(Explore the material)
1. Transcribe the passage on Citi in India between the words "Citi is also" and "enhance clients’ experience.", inclusive.
2. List every percentage figure that appears in the passage on Citi in India.

Citi has a 115 year history in India and services over 1,400 large local corporate and multinational clients. Citi moves 5.9% of the country’s payment flows, offering a single unified channel across all payment types in India. Citi is responsible for 14.6% of FX flows in India (the largest share in the onshore market). Citi was the first bank to launch end-to-end paperless cross-border and trade payments following a change in The Reserve Bank of India (RBI) regulations.
As India’s economy rapidly evolves, the requirements of both large domestic corporates and international firms entering the market are changing. Citi is committed to innovation and is at the forefront of many new technologies. For example, Citi is a market leader in complex receivables implementations in India: Citi can offer auto-reconciliation across all forms of collections (wires and physical), including eCollect, ACH-onCall and Smart Recon.
There are several initiatives underway to digitize trade in India: Citi offers a deep digital penetration in corporate trade services with 45% of letters of credit and 21% of domestic trade finance online. And India’s Immediate Payment Service is among the most effective faster payments schemes in the world: Citi Application Programming Interfaces (APIs) enable instant payments from client applications.
Citi is also an innovator in virtual cards, cross-border e-commerce and mobile banking for corporates in India: it offered the first mobile app to enable authorizers to transact with a single device anytime, anywhere and has more than 1,000 corporates live on mobile banking channels. Moreover, Citi is now leveraging artificial intelligence to deliver cost and resource reductions and enhance clients’ experience.
Supporting Global companies and their Indian subsidiaries
In contrast to many global banks, Citi’s local capabilities in India provide support in line with that offered by many domestic private or state-owned banks: Citi has over 200 seasoned bankers, service managers and product specialists on the ground.

Source records:
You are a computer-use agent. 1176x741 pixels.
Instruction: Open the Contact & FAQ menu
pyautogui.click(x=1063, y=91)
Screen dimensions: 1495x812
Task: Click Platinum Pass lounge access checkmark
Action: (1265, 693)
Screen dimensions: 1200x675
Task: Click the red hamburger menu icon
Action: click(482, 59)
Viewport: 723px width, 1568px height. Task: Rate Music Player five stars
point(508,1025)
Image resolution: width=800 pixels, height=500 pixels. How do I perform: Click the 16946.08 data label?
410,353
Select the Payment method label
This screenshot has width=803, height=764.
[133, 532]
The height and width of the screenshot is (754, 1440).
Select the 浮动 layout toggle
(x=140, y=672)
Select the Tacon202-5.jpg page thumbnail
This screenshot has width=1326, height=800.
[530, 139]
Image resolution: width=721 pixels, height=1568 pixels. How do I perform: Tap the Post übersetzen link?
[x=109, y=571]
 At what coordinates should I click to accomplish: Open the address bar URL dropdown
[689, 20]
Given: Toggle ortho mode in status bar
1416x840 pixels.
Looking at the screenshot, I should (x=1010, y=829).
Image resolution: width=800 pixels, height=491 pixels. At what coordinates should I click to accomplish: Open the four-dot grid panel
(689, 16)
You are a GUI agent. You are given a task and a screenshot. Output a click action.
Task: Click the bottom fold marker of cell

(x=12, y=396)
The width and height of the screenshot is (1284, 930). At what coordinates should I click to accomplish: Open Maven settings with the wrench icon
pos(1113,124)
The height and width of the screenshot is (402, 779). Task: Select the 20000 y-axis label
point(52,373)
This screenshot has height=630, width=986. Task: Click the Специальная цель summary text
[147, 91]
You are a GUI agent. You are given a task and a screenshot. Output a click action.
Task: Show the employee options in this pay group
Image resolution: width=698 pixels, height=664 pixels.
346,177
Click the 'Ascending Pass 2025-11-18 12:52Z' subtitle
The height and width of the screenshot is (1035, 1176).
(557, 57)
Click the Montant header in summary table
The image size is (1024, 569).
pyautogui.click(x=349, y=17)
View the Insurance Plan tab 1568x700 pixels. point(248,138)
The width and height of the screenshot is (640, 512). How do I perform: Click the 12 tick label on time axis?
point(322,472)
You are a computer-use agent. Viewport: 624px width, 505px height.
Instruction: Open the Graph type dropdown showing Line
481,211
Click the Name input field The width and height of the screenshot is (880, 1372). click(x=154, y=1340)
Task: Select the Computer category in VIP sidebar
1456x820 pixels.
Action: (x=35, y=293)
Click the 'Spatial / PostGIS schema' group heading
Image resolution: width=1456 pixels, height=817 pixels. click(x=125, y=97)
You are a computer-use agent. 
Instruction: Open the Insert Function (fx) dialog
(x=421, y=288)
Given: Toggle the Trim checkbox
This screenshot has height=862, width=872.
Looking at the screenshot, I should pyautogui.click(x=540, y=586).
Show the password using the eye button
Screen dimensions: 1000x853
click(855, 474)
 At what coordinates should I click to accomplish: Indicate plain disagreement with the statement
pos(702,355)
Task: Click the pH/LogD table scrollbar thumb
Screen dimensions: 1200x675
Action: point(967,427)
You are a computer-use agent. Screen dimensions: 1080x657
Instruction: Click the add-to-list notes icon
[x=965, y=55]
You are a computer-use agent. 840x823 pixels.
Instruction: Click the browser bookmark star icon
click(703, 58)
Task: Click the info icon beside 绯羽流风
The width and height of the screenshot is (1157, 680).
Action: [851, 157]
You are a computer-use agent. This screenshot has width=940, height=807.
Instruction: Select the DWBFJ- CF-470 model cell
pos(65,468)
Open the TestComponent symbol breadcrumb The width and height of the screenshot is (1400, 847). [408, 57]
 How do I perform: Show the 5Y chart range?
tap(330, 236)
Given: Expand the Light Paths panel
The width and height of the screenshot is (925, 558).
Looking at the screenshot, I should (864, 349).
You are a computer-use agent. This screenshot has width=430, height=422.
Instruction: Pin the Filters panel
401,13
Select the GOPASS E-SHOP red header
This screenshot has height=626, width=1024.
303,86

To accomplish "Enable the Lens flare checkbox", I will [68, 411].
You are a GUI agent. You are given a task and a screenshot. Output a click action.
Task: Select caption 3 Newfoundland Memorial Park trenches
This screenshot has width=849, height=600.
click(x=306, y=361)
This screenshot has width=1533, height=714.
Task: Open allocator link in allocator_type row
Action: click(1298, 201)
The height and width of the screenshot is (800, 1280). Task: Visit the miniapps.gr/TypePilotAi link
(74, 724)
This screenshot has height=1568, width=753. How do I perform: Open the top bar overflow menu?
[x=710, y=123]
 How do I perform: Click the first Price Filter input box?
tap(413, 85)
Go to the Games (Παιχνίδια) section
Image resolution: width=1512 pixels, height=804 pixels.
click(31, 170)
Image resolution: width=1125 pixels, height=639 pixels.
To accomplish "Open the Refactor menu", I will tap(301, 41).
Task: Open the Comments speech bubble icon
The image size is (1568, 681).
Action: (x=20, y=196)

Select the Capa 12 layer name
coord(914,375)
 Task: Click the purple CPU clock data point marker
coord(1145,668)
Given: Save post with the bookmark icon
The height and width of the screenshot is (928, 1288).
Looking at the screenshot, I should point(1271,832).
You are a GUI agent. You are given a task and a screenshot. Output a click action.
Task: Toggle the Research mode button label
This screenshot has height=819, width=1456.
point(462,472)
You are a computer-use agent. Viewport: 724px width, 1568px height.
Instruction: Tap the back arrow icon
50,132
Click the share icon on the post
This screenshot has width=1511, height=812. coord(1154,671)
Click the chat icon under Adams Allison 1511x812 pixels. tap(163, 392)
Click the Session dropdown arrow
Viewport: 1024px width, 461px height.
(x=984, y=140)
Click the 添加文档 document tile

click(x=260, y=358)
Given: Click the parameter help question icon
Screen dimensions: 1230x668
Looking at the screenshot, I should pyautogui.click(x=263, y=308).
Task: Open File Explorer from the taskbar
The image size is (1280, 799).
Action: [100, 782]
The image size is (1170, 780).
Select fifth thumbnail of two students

(Answers for the exercise)
1.
Citi is also an innovator in virtual cards, cross-border e-commerce and mobile banking for corporates in India: it offered the first mobile app to enable authorizers to transact with a single device anytime, anywhere and has more than 1,000 corporates live on mobile banking channels. Moreover, Citi is now leveraging artificial intelligence to deliver cost and resource reductions and enhance clients’ experience.

2.
5.9%
14.6%
45%
21%